Squid Cache: Searching our own Dog Food

Yesterday we loaded 115,000 messages from the Squid mailing lists. We're particularly pleased about this because Squid plays a prominent role in the MarkMail site architecture and we plan to use these searchable archives to help with our own development.

Squid is probably the most famous caching proxy out there. It's been around for years, is fire-tested, and has oodles of configuration options. At MarkMail we use Squid as our "reverse proxy cache". In case you're not familiar with that term, let me explain.

On the web a "proxy" is a piece of software that sits between the user and the web server. When a user wants a web page, the user makes the request to the proxy and the proxy makes the request to the web server. Simple proxies provide a means to poke through firewalls, mask user identity, and things like that.

A "caching proxy" is a proxy that remembers the traffic passing through it, so later requests for the same content can (subject to configurable rules) be delivered to the user without actually connecting to the destination server. Schools, companies, and even countries use caching proxies to reduce their bandwidth costs and speed their users' web browsing. For example, once any user has pulled a logo image from a web site, every other user at that organization can just pull the proxy's version. Caching proxies make web browsing better, faster, and cheaper.

A "reverse proxy cache" is a caching proxy that runs on the server-side instead of the client-side. It gets first crack at each user request. In many cases, like when the requested page is already in its cache, a reverse proxy cache can handle the user request on its own and reduce the load on the actual web server.

On MarkMail, Squid sits in front of our MarkLogic Server instance (our web server) and gets first crack at all user requests. It handles several tasks:

  • URL rewriting. This lets us present friendly URLs like /message/xyzzy to our users, while we actually serve the content from a .xqy XQuery page in the MarkLogic Server back-end. We use a Squid plug-in called Squirm for this.

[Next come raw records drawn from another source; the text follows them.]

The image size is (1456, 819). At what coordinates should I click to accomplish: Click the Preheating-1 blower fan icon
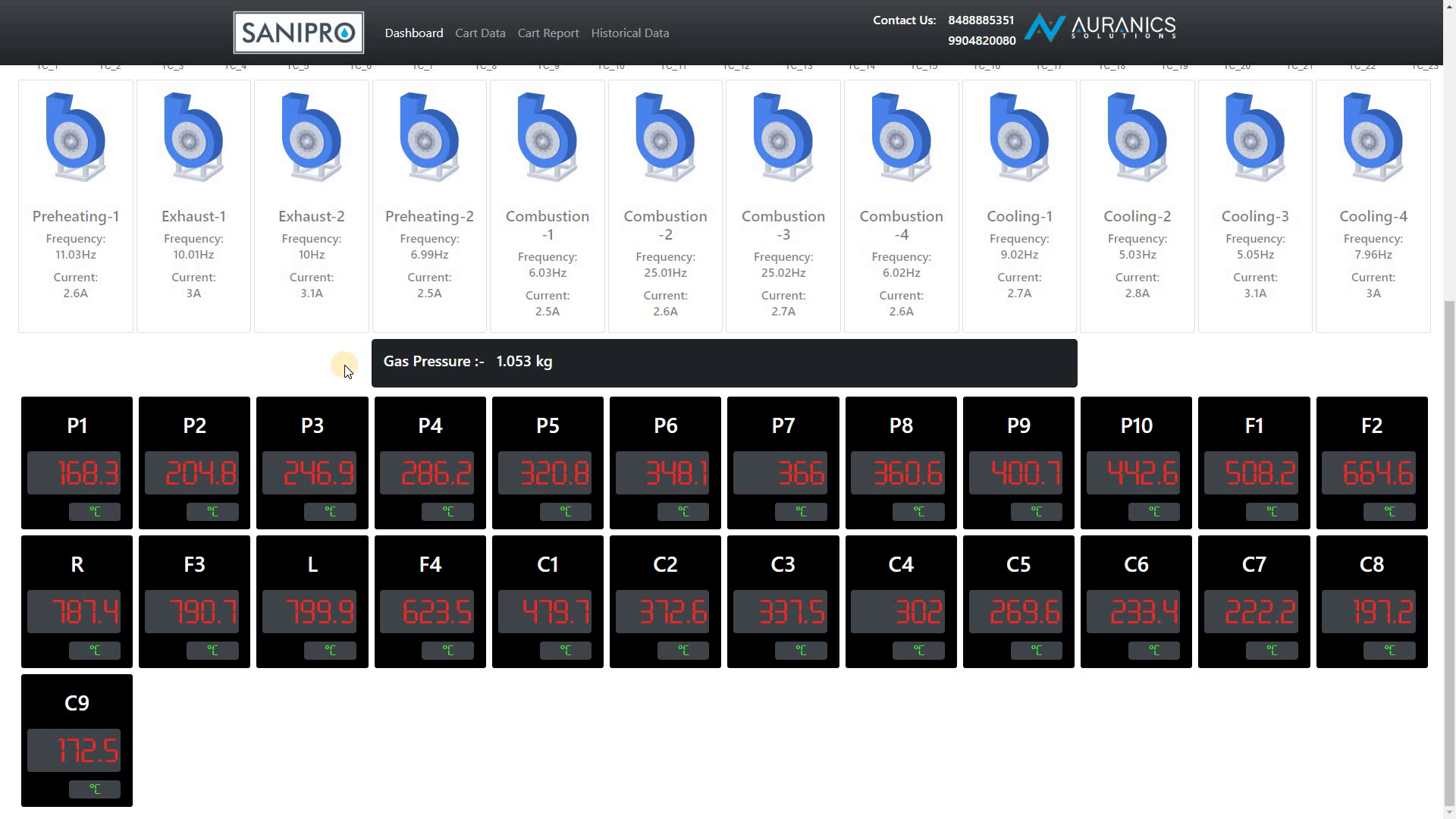[75, 136]
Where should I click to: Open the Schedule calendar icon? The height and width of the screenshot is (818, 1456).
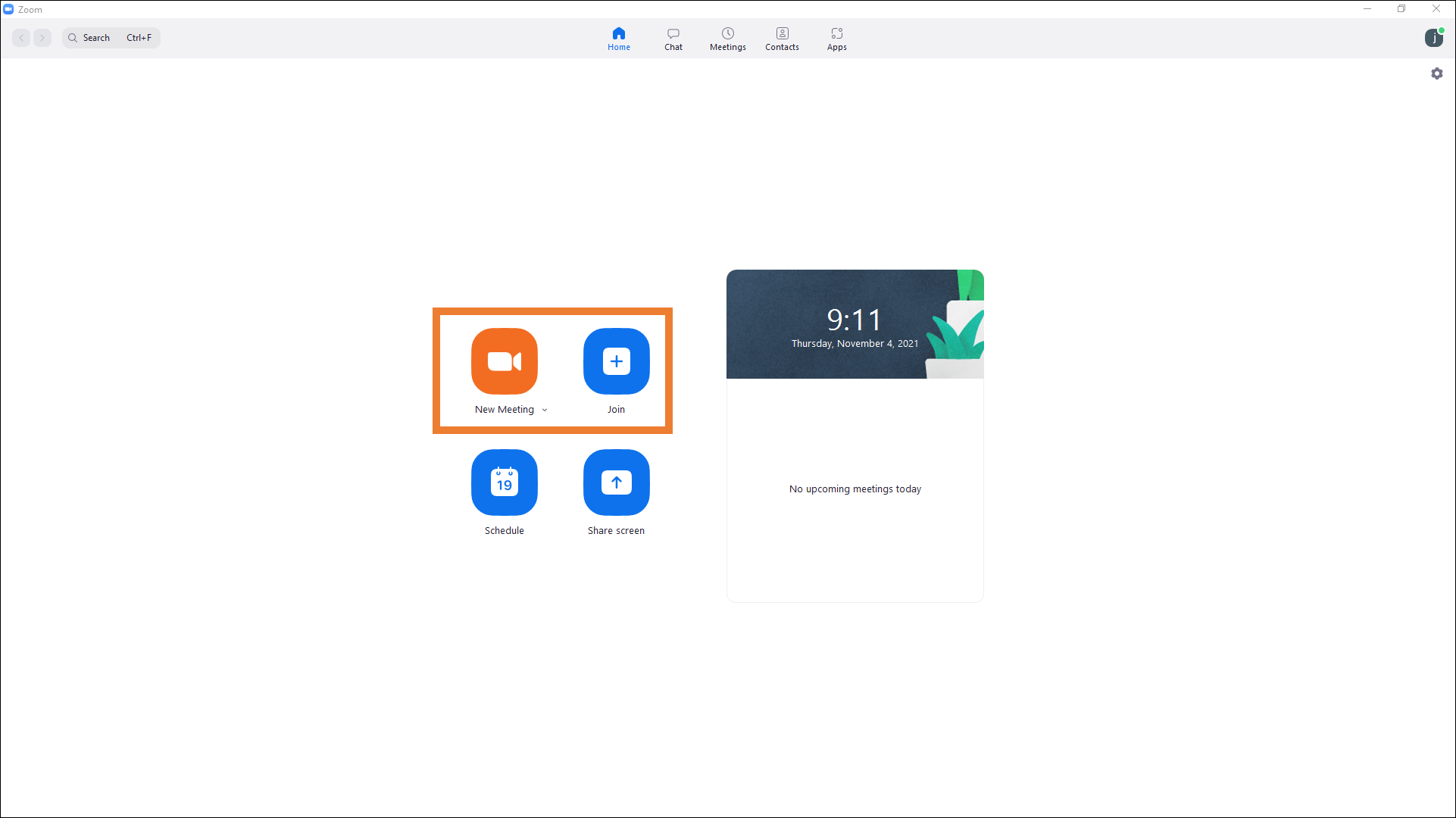[x=504, y=482]
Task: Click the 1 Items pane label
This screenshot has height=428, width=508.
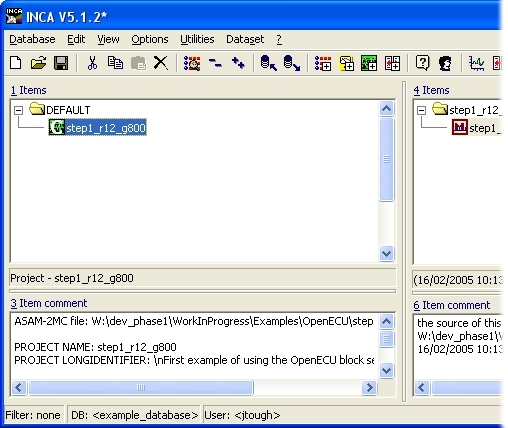Action: (x=28, y=90)
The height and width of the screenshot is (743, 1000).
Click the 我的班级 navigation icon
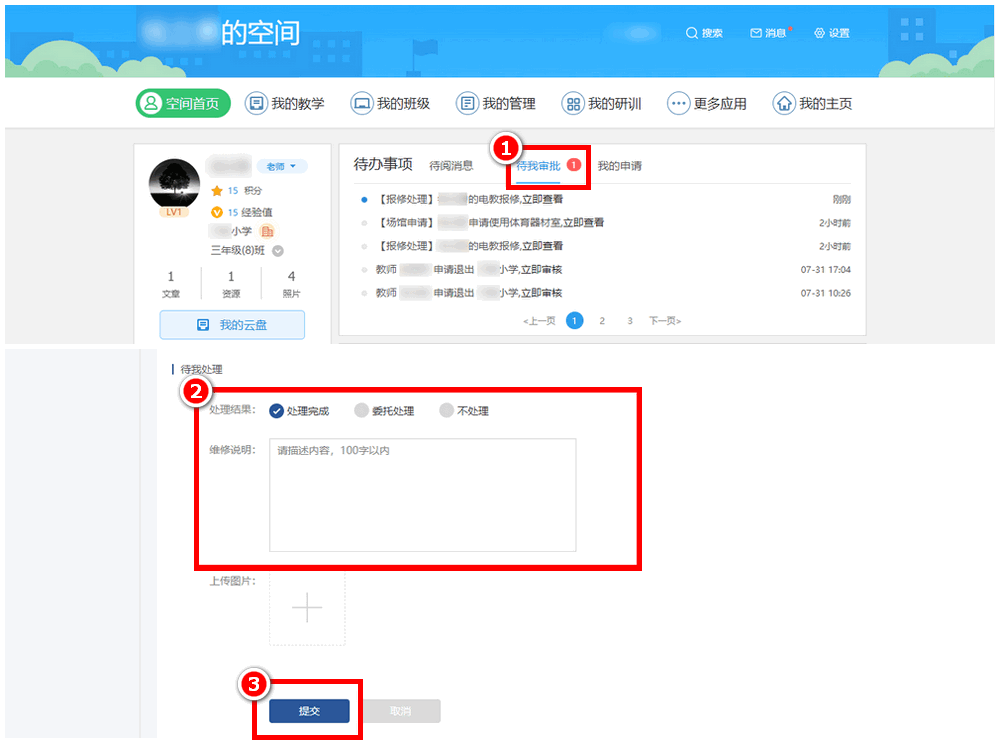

It lets us map public URLs to private URLs.
  • Caching. Almost every page in MarkMail is dynamic, even the home page with all those count statistics, but that doesn't mean we should regenerate the page on every request. We let Squid cache the results of each page for a few minutes. If you're looking at a page that anyone else saw recently, we're probably serving it to you from cache.
  • Connection pooling. On the web there's a feature called Keep-Alive that lets users hold open connections to the web server in case they make later requests. A common Keep-Alive period is 30 seconds. Keep-Alive saves the cost of opening up new connections but holding all the open connections can be resource intensive for a web server. By using Squid, we let Squid hold all the Keep-Alive connections to end users (hundreds of connections) while MarkLogic Server only talks to Squid. This reduces the load on the actual web server, leaving it free to focus its energy on searching, rendering, counting, etc.
Of course there's more we'd like Squid to do for us. We'd like some help in blocking abusive users, automatically gzipping content, and things like that. We'll probably look for those features in a new load balancer. More on that later.

In the meanwhile, hope you enjoy the Squid archives.

1 comment:

Frank Rubino said...

Pieces like this, which have general background information on technology of interest are a real community service. And written so well too, with an engaging, conversational style. Thanks!